This is a continuation of my attempts to generate simple combinatorial computational problems that turn out to be computationally hard (NP-complete). In this pursuit, I came up with a permutation problem (How hard is reconstructing a permutation from its differences sequence?) which turned out to be NP-complete. Here, I propose another computational problem which I highly suspect that it is NP-complete.

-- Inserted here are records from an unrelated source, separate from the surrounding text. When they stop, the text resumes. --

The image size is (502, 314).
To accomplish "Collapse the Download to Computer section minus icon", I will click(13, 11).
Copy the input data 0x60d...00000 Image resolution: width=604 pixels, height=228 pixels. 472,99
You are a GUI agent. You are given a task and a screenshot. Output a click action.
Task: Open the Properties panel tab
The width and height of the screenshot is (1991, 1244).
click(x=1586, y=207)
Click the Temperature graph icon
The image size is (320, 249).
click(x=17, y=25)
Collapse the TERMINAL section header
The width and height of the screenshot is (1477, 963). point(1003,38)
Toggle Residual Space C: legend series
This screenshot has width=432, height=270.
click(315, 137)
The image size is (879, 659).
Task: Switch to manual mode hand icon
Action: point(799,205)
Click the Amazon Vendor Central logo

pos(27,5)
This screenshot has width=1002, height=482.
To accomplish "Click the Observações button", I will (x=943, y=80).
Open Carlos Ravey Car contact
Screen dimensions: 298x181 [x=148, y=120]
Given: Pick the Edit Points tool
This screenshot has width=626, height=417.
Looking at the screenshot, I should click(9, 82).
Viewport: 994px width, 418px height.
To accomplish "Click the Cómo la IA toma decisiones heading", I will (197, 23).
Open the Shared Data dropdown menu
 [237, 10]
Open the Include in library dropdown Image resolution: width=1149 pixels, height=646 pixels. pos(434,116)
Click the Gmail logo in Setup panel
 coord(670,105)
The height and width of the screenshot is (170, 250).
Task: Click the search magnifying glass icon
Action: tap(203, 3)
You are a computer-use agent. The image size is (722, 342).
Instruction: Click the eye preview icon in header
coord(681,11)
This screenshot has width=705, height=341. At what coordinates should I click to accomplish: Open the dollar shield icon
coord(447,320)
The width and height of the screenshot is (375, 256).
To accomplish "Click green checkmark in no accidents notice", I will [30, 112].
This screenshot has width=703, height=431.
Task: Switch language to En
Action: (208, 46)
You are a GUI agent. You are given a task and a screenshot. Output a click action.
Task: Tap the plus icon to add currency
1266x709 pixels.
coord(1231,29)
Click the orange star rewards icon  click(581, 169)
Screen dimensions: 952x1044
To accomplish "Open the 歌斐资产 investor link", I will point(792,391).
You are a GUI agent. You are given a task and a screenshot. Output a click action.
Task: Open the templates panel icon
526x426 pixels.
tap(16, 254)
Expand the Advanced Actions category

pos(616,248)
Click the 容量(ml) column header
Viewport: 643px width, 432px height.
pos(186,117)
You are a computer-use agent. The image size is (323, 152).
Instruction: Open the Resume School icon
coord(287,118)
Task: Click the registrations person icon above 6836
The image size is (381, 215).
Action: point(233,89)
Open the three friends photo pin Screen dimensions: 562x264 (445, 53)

The shift of a permutation $\pi(i)$ of numbers $1, 2, \ldots n$ is defined as $\sigma(i)$= $\pi(i+k \mod n)$ for some fixed $k$, $1 \le k \lt n$. The shift product of a permutation $\pi$ is defined as $ \pi(i+k \mod n) \circ \pi(i)$. We say that a permutation $\pi$ is a square for the shift product if there is a permutation $\tau$ such that $\pi$ is the shift product of $\tau$ (i.e. $\pi(i)= \tau(i+k \mod n) \circ \tau(i)$).
I did not find a notion of shift product for permutations in the literature.
Formally,
Square Permuation
Instance: A permutation $\pi$ of $1, 2, \ldots n$
Question: Is permutation $\pi$ a square for the shift product?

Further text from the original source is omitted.